Exercise description: Write out each record exactly and skip every image.

Entries taken from a collection
•••••
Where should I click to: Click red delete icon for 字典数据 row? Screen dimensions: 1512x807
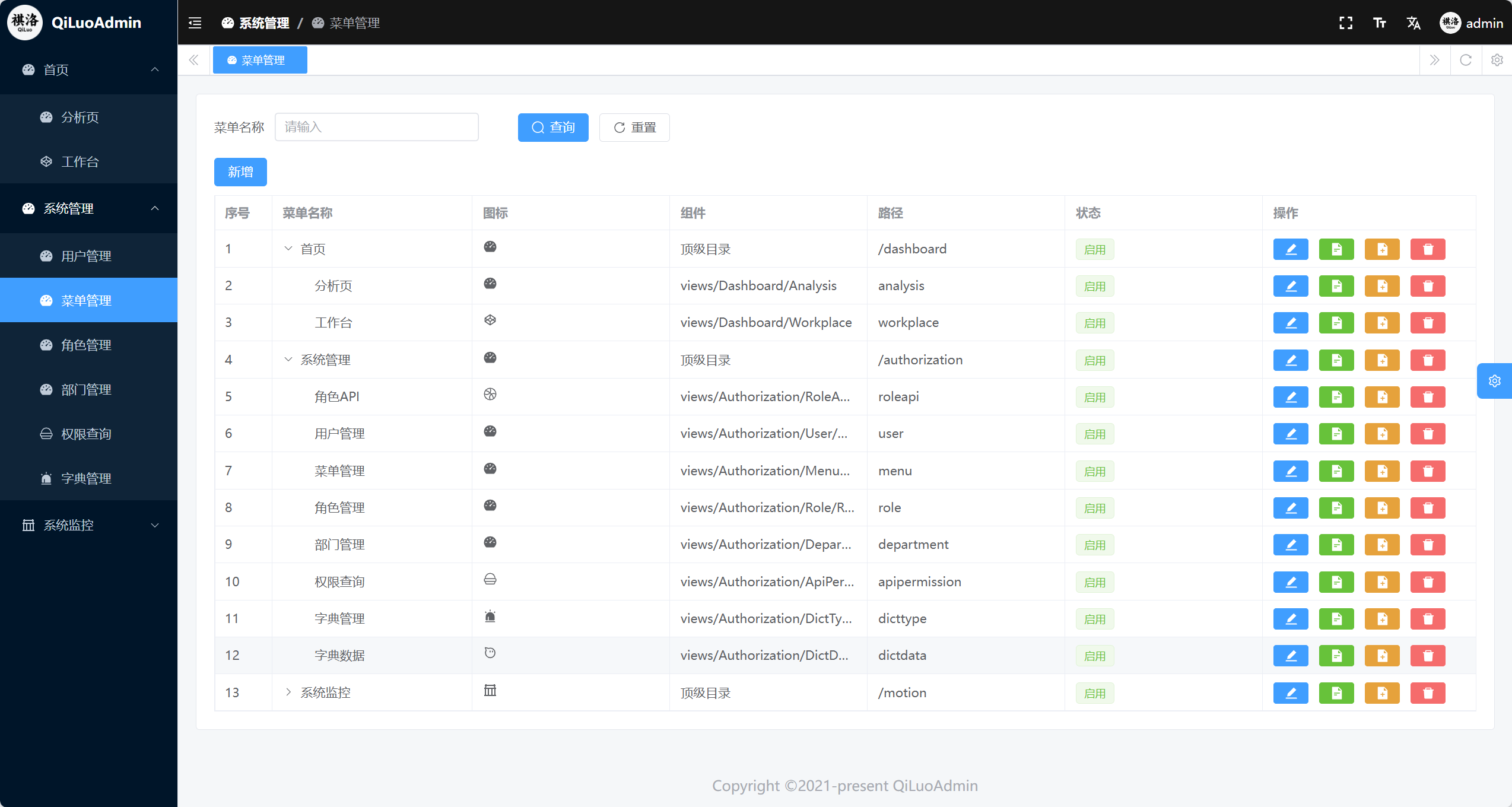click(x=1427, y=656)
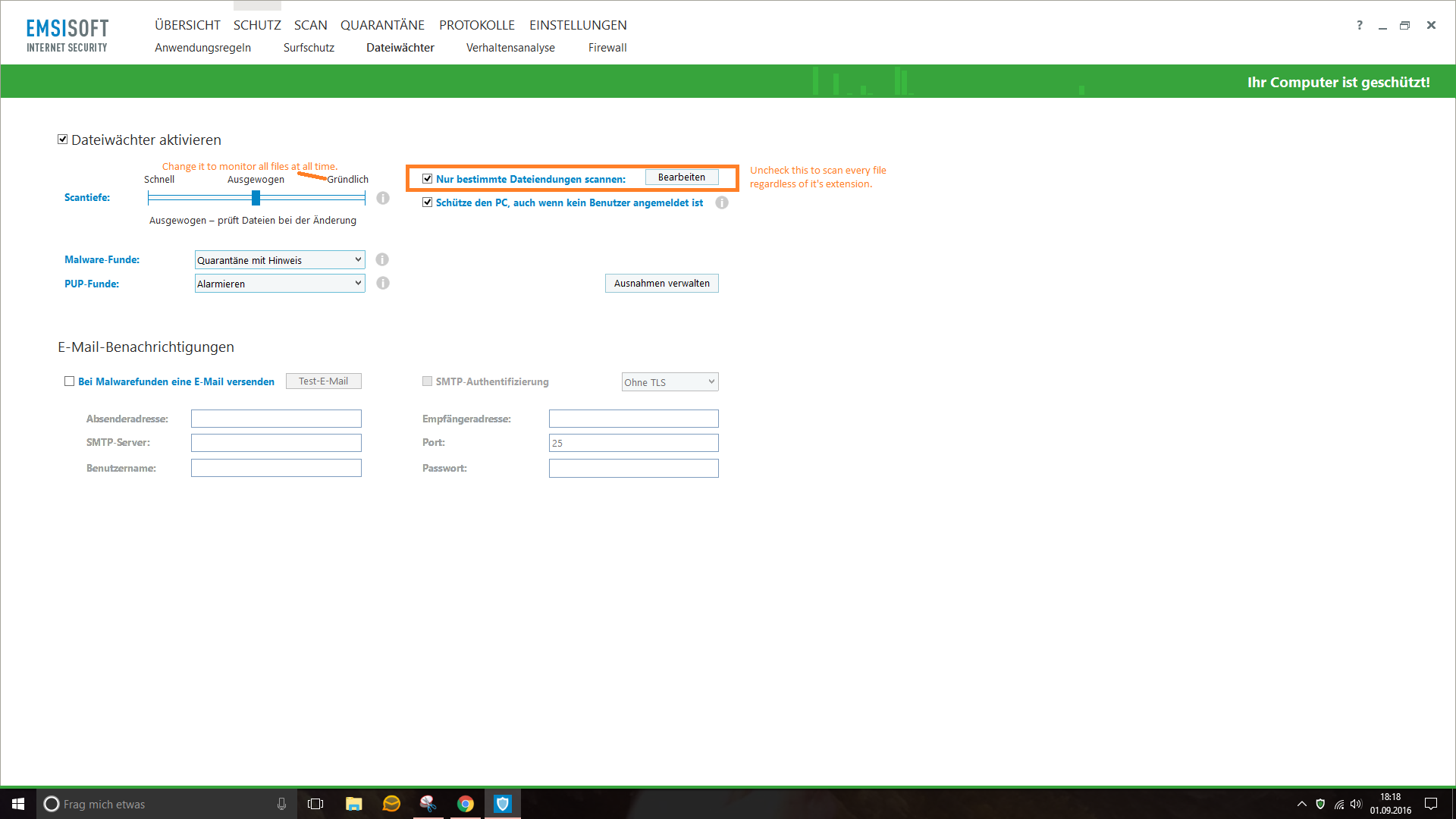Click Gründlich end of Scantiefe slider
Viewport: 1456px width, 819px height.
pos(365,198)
•••••
Task answer:
Where should I click to: Click red delete icon for 字典数据 row? Screen dimensions: 1512x807
click(x=1427, y=656)
Click Gründlich end of Scantiefe slider
Viewport: 1456px width, 819px height.
pos(365,198)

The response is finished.